Thursday, September 3, 2009

New Project: Table for One

While wiling away the hours, I have come up with a new project that combines my two loves: reading and cooking. The following is the start of a weekly project, in which I pair books with food. I am making an attempt in the direction of wine pairing, without the pretension (or perhaps with heaps more, dependent on your view).

Ocean 1212-W by Sylvia Plath, with Black and Blue Tea by Remedy Teas

Remedy Teas is a small tea shop boasting over 150 organic, fair trade teas in blends that echo magic potions (some even promising aphrodisiatic properties and hangover cures). I perused the selection for some time, and knowing that I would be reading an essay about the sea, chose a tea that reminded me of the waves, the swells, the sand, and the foam.


Black and Blue tea swirls black tea, hibiscus, elderberries, currants, and cornflowers. As I let the tea steep for three minutes, I opened Sylvia Plath's Johnny Panic and the Bible of Dreams and began the essay, "Ocean 1212-W".

I sometimes think my vision of the sea is the clearest thing I own. I pick it up, exile that I am,like the purple "lucky stones" I used to collect with a white ring all the way round, or the shell of a blue mussel with its rainbowy angel's fingernail interior, and in one wash of memory the colors deepen and gleam, the early world draws breath.
Plath reminds me to breath. The tea has finished steeping and I move the cup nearer to me. I inhale.
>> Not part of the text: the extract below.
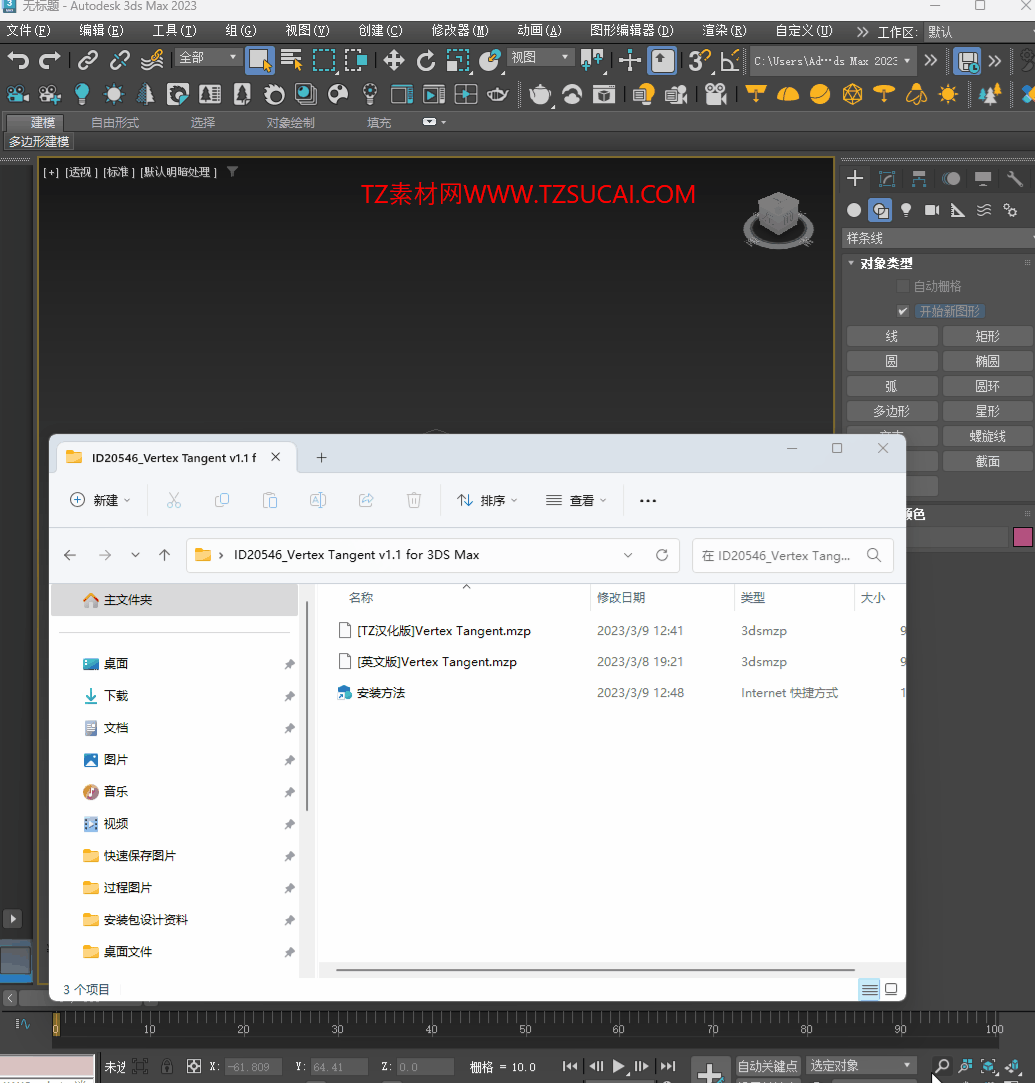This screenshot has height=1083, width=1035.
Task: Open the Modify panel tab icon
Action: click(x=887, y=179)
The berries infuse the steam, and for a moment I think, "Where is the salt sting?" But the sweetness of the tea dissolves once it hits my tongue, and the bite of black takes over.


Like a deep woman, it hid a good deal; it had many faces, many delicate, terrible veils. It spoke of miracles and distances; if it could court, it could also kill.

Plath's sentiment about the power of the ocean may be the reason I chose the Black and Blue tea. The magnitude of the sea, the awesomeness, the crash of waves, lead to blossoming bruises. I wanted escape, calm, seaside with gulls and the pearlescence of shells. What I got was Plath's account of the beauty, the life-giving breath and the life-taking reach of the sea. She even spoke of treasure, in the form of abandoned tea sets, perfect for my choice of location.

I think the sea swallowed dozens of tea sets-tossed in abandon off liners, or consigned to the tide by jilted brides. I collected a shiver of china bits, with borders of larkspur and birds or braids of daisies. No two patterns ever matched.

I recommend Johnny Panic and the Bible of Dreams for the essays like "Ocean 1212-W", but also for Plath's diary entries. I find it illuminating that a writer wrote the way she did, in private and for herself, when she thought no one would read it. Its almost like peeking over Plath's shoulder for a glimpse into her world.


1 comment:

Meaghan Kelly said...

this is a really cool idea to combine the two! Sylvia Plath seems like the sort of writing I'd only pretend to understand! But that tea I could definitely get into!